- [Given passage]
⁂
In my work providing counseling for couples of all kinds (M-W, W-W, M-M), I find that the partners frustrate themselves all too frequently by falling into certain common traps that impair communication. These are some of the ones I see; the “roles” that you want to avoid in order to have productive communication:
“The Swami” – This is when you think you know what your partner is thinking, when really you don’t. “He’s not taking out the trash often enough because he’s just lazy and thinks I’m his slave.” In reality, perhaps he’s depressed and unmotivated, and needs to discuss some depressing circumstances. Maybe instead of condemnation, he needs support and some suggestions for help. Check it out before making assumptions.
“Negative Nancy” – This can be a female or a male! This is thinking, “He didn’t call me the day after our date, so he must not be interested. I’m no good at dating.” Perhaps he was just busy and he will call you in several days. Or, you could call him and suggest something fun to do. Don’t assume.
“The Nun” – This is when someone sees everything in black-and-white, right or wrong, sinner or saint terms. In reality, our partners are usually some of both. “She’s always late,” for example, when perhaps she’s only late some of the time. Accepting and loving your partner and “living life on life’s terms” means they are going to have traits that annoy you — Try to overlook them in favor of their good traits.
“The Drill Sargeant” — This is when a partner gets anxious when things don’t go exactly as they want, and they expect their partner to capitulate to them even on small matters. Being in a relationship means compromise — meaning, there are times when you have to tolerate not being in control, no matter how much it hurts, in exchange for other times when you get your way. It’s give-and-take, 50/50. Otherwise, you can be 100% in control — and single.
⁂
- [Data provided]
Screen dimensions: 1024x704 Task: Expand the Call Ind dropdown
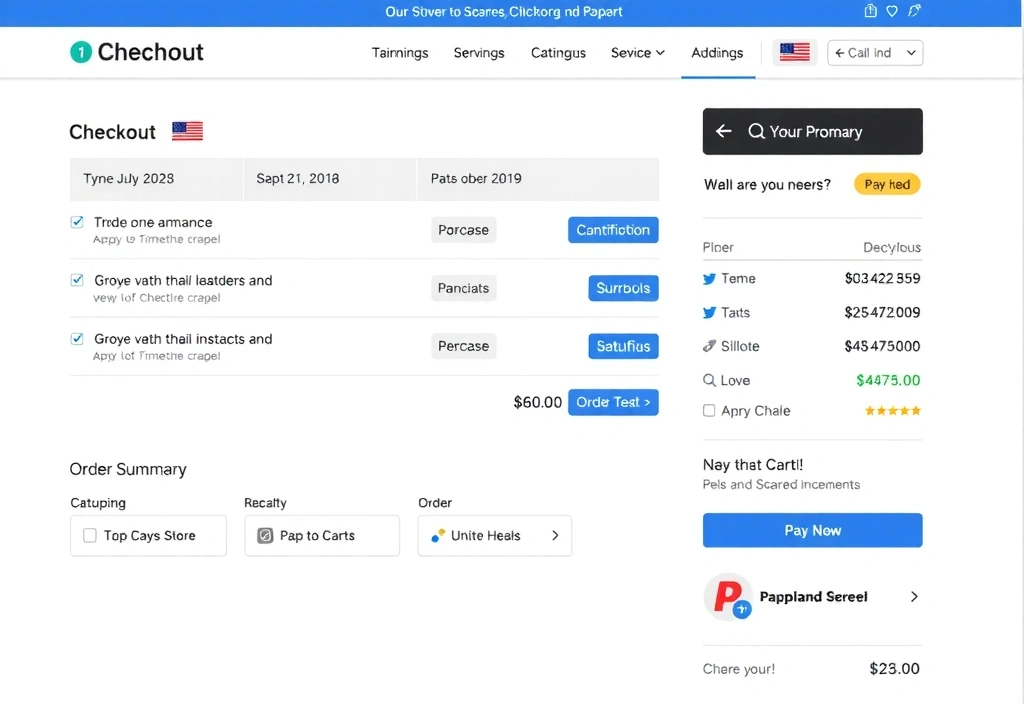(875, 52)

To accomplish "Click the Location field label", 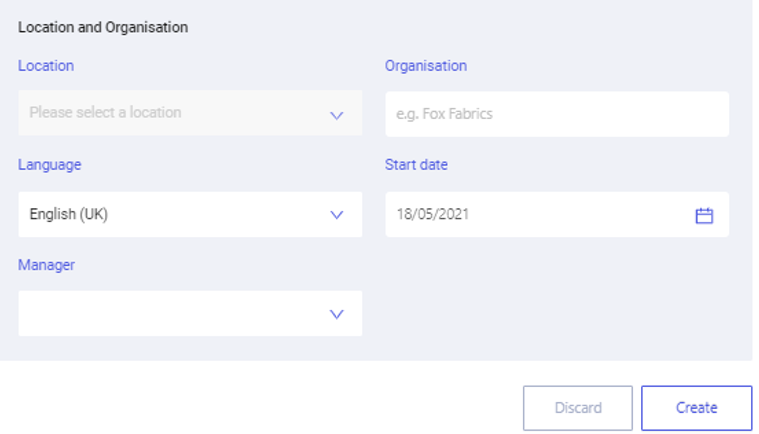I will 46,66.
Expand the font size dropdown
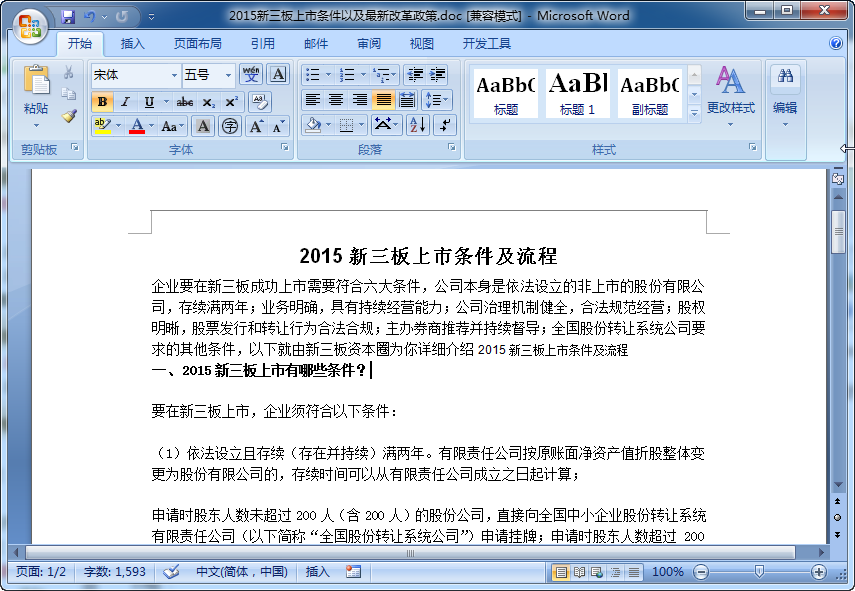The width and height of the screenshot is (855, 591). pyautogui.click(x=228, y=74)
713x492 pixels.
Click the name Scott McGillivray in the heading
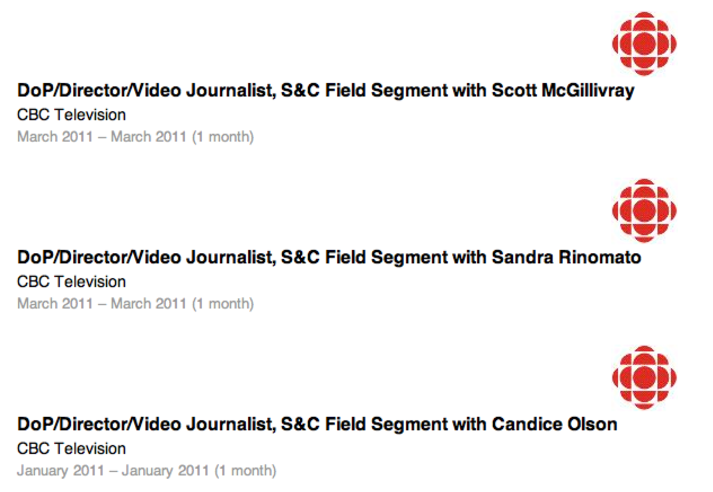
⁂
- [Using the information]
1. According to the passage on couples' communication traps, in what terms does “The Nun” see everything?
2. Condense the paragraph of the passage on couples' communication traps that begins "“The Drill Sargeant”" into two or three sentences, keeping its main facts.
3. Continue the passage on couples' communication traps from where it stops.

- [List of answers]
1. In black-and-white, right or wrong, sinner or saint terms.

2. “The Drill Sargeant” is a partner who gets anxious when things don't go exactly as they want and expects the other to give in even on small matters. A relationship means compromise: at times you have to tolerate not being in control in exchange for other times when you get your way, a 50/50 give-and-take. Otherwise, you can be 100% in control, and single.

3.
“The All-or-Nothing” — This is when a partner is either too dependent on a partner’s time and attention, or not at all — taking all the responsibility, or all of the blame. Either extreme causes imbalance in the relationship. You can support a partner who is trying to cope with a drug or alcohol problem, for example, but you have to let him take responsibility for his own recovery, and set limits on what behaviors you will tolerate. This is especially important in a couple with an open relationship — there might be lots of latitude in terms of sex with others, but there must be agreed-upon rules and agreements to preserve dignity and respect in the primary relationship. Avoiding the all-or-nothing usually involves lots of negotiation on the finer points—-sometimes couples counseling can help “mediate” the differences and forge an agreement.
Too often, relationships break up because they don’t have the resources and support to develop the skills the partners need to overcome certain common challenges. Old fears and past family-of-origin experiences bear an important role on current relationships, and often we might find ourselves re-enacting conflicts we watched our parents have. It takes work to be aware of behaviors we were taught through behavioral modeling and learn our own, new ways of relating.
Relationships are a lot of work, but they can be very rewarding. Being aware of the negative communication roles YOU tend to play most often is the first step to not letting them undermine your relationship. Your own individual therapy can help you identify your worst habits and work to change them, and couples counseling can help you to learn how to respond and negotiate dealing with your partner’s. When your relationship is loving, functional, and happy, that helps a lot to Have the Life You Want!